__GOAL OF THE EXERCISE__
The first line of the entries through the line bearing "Screen dimensions: 682x371": copy these lines exactly and return nothing else.

RECORDS SHOWN: Begin

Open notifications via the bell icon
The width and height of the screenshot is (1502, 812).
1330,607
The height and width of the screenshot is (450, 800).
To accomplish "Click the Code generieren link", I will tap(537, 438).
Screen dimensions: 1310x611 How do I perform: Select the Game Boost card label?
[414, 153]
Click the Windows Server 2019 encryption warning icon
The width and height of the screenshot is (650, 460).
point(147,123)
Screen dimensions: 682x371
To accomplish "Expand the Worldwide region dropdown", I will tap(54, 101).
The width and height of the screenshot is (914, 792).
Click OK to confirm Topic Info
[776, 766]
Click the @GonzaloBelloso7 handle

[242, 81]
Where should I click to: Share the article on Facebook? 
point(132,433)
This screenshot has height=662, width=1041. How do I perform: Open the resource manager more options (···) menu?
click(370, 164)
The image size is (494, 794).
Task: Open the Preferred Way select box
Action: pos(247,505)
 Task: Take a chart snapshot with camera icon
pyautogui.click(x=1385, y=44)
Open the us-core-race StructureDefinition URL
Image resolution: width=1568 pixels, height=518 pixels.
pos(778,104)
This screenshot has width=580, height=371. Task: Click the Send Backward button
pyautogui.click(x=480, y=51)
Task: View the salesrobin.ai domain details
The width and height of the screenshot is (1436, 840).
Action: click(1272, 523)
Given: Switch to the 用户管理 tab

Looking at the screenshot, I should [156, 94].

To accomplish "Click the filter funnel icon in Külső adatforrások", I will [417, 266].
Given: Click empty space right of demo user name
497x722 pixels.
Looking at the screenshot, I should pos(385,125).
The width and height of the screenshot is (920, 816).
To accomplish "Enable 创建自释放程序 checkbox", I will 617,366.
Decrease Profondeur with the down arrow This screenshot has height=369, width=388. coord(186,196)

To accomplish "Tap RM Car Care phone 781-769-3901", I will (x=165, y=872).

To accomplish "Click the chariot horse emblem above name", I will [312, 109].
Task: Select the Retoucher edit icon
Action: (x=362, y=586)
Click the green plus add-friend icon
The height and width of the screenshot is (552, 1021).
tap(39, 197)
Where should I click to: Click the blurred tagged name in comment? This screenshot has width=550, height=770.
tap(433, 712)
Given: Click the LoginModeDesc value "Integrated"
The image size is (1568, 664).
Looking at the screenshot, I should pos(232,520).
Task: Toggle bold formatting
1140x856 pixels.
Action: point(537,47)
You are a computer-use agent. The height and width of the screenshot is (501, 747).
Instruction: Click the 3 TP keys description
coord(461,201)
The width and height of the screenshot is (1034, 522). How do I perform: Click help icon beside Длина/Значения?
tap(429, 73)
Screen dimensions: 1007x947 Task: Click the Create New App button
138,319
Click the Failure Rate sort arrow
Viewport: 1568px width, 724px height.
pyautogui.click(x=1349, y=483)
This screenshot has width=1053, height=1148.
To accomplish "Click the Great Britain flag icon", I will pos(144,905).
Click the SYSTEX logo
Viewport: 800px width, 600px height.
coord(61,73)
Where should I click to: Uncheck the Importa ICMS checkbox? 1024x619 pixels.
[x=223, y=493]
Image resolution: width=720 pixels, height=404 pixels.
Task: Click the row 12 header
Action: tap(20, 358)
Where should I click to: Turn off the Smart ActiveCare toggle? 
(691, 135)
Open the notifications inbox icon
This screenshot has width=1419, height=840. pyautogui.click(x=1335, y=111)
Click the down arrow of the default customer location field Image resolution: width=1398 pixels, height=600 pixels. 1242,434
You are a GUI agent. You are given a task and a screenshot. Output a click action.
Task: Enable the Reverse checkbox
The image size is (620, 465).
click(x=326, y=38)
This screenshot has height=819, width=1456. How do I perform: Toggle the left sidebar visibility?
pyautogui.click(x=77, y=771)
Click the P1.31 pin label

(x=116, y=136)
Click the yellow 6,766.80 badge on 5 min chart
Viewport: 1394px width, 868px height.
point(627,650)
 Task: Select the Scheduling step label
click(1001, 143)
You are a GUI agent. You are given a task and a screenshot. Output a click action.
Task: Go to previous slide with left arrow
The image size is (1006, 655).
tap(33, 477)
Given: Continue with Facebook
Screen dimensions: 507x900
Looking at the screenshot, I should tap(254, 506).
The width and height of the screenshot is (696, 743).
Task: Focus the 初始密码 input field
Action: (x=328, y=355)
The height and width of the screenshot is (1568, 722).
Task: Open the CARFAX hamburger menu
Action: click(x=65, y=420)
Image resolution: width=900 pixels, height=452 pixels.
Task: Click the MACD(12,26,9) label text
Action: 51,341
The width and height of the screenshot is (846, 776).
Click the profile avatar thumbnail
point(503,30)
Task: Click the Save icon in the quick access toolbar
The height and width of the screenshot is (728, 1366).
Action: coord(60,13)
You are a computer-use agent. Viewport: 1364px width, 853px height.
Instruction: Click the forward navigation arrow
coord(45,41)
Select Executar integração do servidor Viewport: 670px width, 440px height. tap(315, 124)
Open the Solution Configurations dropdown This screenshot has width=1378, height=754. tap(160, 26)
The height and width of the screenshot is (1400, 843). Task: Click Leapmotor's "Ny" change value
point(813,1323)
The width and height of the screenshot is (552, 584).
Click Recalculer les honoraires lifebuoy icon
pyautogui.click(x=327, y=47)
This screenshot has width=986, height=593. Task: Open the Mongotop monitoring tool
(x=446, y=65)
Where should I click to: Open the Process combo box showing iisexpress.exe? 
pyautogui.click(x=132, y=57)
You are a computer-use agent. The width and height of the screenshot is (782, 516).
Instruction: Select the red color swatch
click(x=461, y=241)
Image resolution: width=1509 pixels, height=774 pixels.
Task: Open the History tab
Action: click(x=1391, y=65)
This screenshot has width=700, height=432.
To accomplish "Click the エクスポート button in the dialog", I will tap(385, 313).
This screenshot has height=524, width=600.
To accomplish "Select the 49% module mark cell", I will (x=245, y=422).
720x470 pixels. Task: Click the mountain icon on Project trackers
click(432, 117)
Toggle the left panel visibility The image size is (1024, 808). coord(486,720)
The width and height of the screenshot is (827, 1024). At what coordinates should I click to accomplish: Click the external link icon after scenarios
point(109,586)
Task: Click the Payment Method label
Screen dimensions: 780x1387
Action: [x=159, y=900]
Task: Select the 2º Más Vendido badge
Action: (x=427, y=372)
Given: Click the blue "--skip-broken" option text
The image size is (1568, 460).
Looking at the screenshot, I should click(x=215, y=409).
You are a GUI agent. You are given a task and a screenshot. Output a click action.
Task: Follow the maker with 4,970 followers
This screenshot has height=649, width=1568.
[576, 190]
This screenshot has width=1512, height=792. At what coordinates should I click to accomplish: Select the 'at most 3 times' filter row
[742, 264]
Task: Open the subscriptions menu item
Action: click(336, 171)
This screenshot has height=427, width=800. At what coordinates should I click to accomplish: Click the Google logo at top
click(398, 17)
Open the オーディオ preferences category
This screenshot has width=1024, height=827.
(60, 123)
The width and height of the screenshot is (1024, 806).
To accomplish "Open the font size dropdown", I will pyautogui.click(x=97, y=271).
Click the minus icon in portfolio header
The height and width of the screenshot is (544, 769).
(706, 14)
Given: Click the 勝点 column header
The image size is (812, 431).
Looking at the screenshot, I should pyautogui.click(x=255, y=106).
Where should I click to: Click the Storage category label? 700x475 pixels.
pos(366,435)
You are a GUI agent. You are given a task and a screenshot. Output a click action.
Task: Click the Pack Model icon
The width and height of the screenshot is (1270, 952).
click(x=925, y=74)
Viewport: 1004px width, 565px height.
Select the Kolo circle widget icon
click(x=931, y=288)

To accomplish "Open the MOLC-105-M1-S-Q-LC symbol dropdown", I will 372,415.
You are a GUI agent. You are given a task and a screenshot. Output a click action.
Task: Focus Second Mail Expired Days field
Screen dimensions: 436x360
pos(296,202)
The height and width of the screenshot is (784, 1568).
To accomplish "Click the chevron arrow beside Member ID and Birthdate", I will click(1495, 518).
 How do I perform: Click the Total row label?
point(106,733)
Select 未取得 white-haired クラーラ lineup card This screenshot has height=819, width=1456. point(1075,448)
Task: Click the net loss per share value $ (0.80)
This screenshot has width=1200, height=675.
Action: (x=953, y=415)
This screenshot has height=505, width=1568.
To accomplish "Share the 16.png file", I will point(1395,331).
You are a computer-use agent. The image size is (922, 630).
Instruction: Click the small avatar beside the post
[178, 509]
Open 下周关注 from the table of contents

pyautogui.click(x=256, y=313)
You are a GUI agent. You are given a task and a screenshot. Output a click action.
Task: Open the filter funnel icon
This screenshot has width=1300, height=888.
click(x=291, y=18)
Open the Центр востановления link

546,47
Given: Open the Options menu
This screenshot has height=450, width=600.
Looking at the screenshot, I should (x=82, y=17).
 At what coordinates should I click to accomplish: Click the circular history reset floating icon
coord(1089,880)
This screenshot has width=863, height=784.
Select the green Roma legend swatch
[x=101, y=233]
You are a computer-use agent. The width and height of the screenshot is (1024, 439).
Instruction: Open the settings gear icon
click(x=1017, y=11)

RECORDS SHOWN: End

__TASK OUTPUT__
Open notifications via the bell icon
The width and height of the screenshot is (1502, 812).
1330,607
The height and width of the screenshot is (450, 800).
To accomplish "Click the Code generieren link", I will tap(537, 438).
Screen dimensions: 1310x611 How do I perform: Select the Game Boost card label?
[414, 153]
Click the Windows Server 2019 encryption warning icon
The width and height of the screenshot is (650, 460).
point(147,123)
Screen dimensions: 682x371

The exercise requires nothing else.